Il Papa poi si chiede: “da dove attinge l’uomo quell’apertura del cuore e della mente per credere nel Dio che si è reso visibile in Gesù Cristo morto e risorto, per accogliere la sua salvezza, così che Lui e il suo Vangelo siano la guida e la luce dell’esistenza? Noi possiamo credere in Dio perché Egli si avvicina a noi e ci tocca, perché lo Spirito Santo, dono del Risorto, ci rende capaci di accogliere il Dio vivente. La fede allora è anzitutto un dono soprannaturale, un dono di Dio. Il Concilio Vaticano II afferma: «Perché si possa prestare questa fede, è necessaria la grazia di Dio che previene e soccorre, e sono necessari gli aiuti interiori dello Spirito Santo, il quale muova il cuore e lo rivolga a Dio, apra gli occhi della mente, e dia “a tutti dolcezza nel consentire e nel credere alla verità”» (Cost. dogm. Dei Verbum, 5). Alla base del nostro cammino di fede c’è il Battesimo, il sacramento che ci dona lo Spirito Santo, facendoci diventare figli di Dio in Cristo, e segna l’ingresso nella comunità della fede, nella Chiesa: non si crede da sé, senza il prevenire della grazia dello Spirito; e non si crede da soli, ma insieme ai fratelli. Dal Battesimo in poi ogni credente è chiamato a ri-vivere e fare propria questa confessione di fede, insieme ai fratelli”.
“La fede – sottolinea - è dono di Dio, ma è anche atto profondamente libero e umano. Il Catechismo della Chiesa Cattolica lo dice con chiarezza: «È impossibile credere senza la grazia e gli aiuti interiori dello Spirito Santo. Non è però meno vero che credere è un atto autenticamente umano. Non è contrario né alla libertà né all’intelligenza dell’uomo» (n. 154). Anzi, le implica e le esalta, in una scommessa di vita che è come un esodo, cioè un uscire da se stessi, dalle proprie sicurezze, dai propri schemi mentali, per affidarsi all’azione di Dio che ci indica la sua strada per conseguire la vera libertà, la nostra identità umana, la gioia vera del cuore, la pace con tutti. Credere è affidarsi in tutta libertà e con gioia al disegno provvidenziale di Dio sulla storia, come fece il patriarca Abramo, come fece Maria di Nazaret. La fede allora è un assenso con cui la nostra mente e il nostro cuore dicono il loro «sì» a Dio, confessando che Gesù è il Signore.

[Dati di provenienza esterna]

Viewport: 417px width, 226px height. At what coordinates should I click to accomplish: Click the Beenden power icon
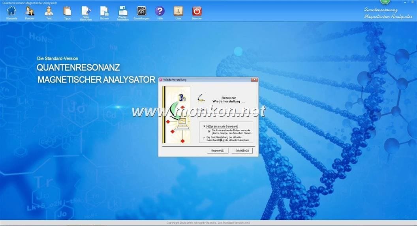pos(197,11)
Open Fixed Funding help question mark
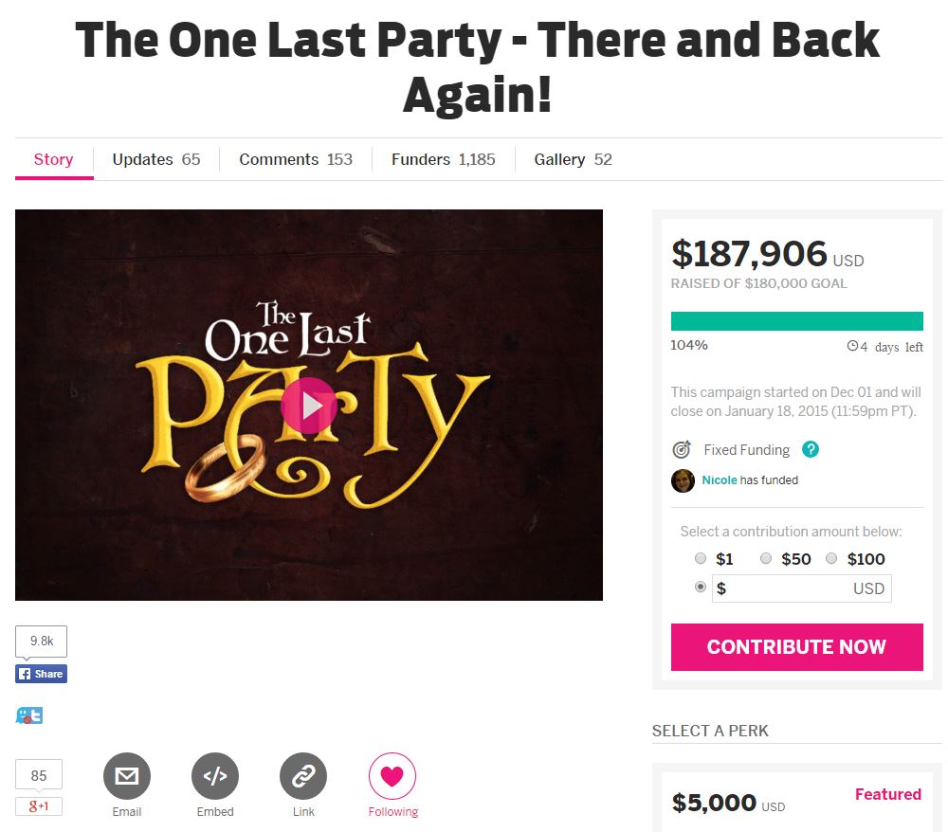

E questo «sì» trasforma la vita, le apre la strada verso una pienezza di significato, la rende così nuova, ricca di gioia e di speranza affidabile”.
Quindi conclude: “Cari amici, il nostro tempo richiede cristiani che siano stati afferrati da Cristo, che crescano nella fede grazie alla familiarità con la Sacra Scrittura e i Sacramenti. Persone che siano quasi un libro aperto che narra l’esperienza della vita nuova nello Spirito, la presenza di quel Dio che ci sorregge nel cammino e ci apre alla vita che non avrà mai fine”.